This past week, the Cyber Intelligence and Security Protection Act (CISPA) that allows for unaccountable sharing of private information despite three revisions passed the House of Representatives with an overwhelming vote of 206 ayes from Republicans and 42 ayes from Democrats.
The CISPA bill is a proposed law introduced last November by U.S. Representative Michael Rogers (R-MI) and 111 co-sponsors. The bill would allow the voluntary sharing of information between the U.S. government and corporations in an attempt to secure networks against potential domestic and foreign cyber attacks.
The bill came just months after Congress rejected Stop Online Piracy Act (SOPA) that was largely opposed by companies like Facebook and Google who now support CISPA for reasons that opponents describe as self-protection from potential consumer lawsuits concerning private information sharing.
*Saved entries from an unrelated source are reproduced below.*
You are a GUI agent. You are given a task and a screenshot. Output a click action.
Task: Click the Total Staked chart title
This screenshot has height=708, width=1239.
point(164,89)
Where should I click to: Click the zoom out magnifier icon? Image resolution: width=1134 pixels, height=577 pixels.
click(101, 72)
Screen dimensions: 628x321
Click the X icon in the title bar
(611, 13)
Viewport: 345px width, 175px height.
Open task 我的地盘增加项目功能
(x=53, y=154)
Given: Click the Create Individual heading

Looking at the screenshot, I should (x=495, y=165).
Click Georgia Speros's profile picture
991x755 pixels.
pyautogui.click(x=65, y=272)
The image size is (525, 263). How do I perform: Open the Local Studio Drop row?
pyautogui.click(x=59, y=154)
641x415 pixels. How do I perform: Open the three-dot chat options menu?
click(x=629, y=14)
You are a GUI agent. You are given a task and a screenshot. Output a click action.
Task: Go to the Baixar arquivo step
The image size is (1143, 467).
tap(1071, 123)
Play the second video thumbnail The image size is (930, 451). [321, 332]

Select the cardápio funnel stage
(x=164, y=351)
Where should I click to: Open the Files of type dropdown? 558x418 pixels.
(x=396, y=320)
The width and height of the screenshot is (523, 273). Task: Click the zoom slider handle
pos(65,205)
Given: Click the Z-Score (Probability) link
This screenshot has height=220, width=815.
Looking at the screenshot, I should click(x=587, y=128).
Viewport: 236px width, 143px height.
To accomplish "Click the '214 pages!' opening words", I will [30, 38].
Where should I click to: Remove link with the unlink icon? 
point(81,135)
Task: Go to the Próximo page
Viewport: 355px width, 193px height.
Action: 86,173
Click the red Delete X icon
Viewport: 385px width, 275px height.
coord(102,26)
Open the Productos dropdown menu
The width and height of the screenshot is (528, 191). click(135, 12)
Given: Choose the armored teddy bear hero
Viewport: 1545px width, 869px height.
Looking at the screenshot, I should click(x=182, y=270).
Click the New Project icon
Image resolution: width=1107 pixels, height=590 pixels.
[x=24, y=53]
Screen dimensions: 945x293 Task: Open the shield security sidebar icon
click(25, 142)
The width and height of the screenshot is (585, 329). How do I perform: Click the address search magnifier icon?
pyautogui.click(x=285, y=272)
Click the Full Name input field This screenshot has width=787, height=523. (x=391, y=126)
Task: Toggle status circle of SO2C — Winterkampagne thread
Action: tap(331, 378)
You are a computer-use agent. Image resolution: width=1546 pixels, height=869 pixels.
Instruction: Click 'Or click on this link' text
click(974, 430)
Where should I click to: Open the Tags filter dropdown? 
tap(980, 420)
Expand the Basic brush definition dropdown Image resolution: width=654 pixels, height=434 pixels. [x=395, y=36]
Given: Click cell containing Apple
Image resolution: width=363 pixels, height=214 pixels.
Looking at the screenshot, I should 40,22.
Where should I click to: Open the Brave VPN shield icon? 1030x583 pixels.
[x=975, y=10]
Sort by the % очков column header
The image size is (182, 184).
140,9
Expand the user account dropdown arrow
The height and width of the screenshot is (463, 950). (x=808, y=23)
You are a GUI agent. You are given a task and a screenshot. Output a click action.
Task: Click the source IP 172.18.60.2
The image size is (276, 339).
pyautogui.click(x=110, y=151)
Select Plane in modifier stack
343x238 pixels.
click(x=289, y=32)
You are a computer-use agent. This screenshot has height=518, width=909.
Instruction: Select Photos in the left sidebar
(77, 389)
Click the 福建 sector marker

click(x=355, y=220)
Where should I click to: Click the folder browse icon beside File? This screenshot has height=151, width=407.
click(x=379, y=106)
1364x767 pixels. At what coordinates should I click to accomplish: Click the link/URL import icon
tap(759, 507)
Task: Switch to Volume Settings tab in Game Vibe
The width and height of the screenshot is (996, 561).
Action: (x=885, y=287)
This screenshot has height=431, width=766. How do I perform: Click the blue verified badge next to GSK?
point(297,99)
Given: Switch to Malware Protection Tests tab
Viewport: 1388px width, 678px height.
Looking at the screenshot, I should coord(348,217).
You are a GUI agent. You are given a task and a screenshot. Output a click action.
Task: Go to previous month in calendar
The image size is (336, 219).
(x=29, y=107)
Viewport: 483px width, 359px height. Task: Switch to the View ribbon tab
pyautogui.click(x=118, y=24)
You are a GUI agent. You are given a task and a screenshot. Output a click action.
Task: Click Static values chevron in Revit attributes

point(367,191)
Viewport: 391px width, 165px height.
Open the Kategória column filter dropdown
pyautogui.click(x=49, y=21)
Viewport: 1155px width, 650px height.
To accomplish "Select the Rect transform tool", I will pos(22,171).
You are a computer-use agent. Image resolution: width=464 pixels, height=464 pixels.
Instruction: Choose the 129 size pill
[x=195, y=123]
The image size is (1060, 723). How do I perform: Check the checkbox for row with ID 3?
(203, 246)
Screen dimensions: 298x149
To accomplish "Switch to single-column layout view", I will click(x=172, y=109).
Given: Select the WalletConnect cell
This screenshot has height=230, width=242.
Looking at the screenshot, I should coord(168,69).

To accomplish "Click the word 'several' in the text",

The American Civil Liberties Union and Electronic Frontier Foundation, including dozens of other privacy advocacy groups, came out in opposition to the bill, including the Obama administration who threatened to veto because it “fails to provide authorities to ensure that the nation’s core critical infrastructure is protected.”
Concerns from the opposition say that businesses sharing private information across channels would not be held accountable for their security practices due to potential immunity from any lawsuit over improper sharing of user’s personal information.
The second revision of the bill had addressed critic’s concerns, offering clearer details on a citizen’s right to sue a company over private and secretly shared information but the third revision went back to its original wording reigniting the protection of privacy debate.
The bill states that agencies and companies that share user information are “exempt from liability” and no civil or criminal cause of action can be maintained in a Federal or State court as long as they acted in “good faith.”
But if you can’t sue them if they allegedly acted in “good faith” then when can citizens sue? The bill doesn’t say and such vagueness can lead to government and corporate abuse.
In the past 10 years concerning illegal wiretapping of private citizens under the Patriot Act by American intelligence agencies, National Security Agency’s (NSA) ThinThread program, that was adapted for warrantless surveillance, and the largest NSA intelligence and spy center, being built in Bluffdale, Utah, should give concerns to Americans of a wider intelligence gathering initiative under the American government.
CISPA looks to add to such intelligence initiatives through a legal channel that could potentially cross privacy boundaries for the sake of “American security” against Russian and Chinese cyber intelligence.
The Patriot Act violated American civil liberties in the name of national security by accentuating fear of terrorism to justify actions against American citizenry. No public official should make the same decision again with CISPA that could potentially harm American’s freedom to share information privately.
Rogers says the bill is to protect against cyber threats that has resulted in the annual loss of nearly $1 trillion. But according to Dinei Florencio and Cormac Herley of Microsoft Research, who authored an op-ed featured in New York Times, the methodologies used to produce the leading cybercrime estimates are misleading.
Companies tend to use numeric surveys to estimate their losses due to cybercrime, which are “almost always upward,” according to Florencio and Herley.
“Respondent errors – or outright lies – cannot be canceled out. Even worse, errors get amplified when researchers scale between the survey group and the overall population,” said Florencio and Herley.
Therefore, the bill that plays on fear of cybercrime to justify its existence is based off of faulty information. In reality, no one knows the size and scope of cybercrime, a business that very few are successful at.
With fears of “cyber threats” based on illegitimate information advocated by the bills’ proponents as the bulwark of their argument then it becomes obvious that the bill is not adequate for passage.
The bill has already witnessed co-sponsors drop their support for last Thursday’s vote including Anna Eshoo (D-CA) claiming her original sponsorship was on grounds that the bill was to be a “jumping off point,” but is currently nowhere near where it should be in regards to citizen protection rights.
Microsoft who originally supported CISPA pulled their support stating that “any law must allow us to honor the privacy and security promise we make to our customers.”
The Senate should reject this bill when it comes to the floor this month or advocate for an overhaul that specifically gives strict and clear protections to citizen’s privacy and right to sue.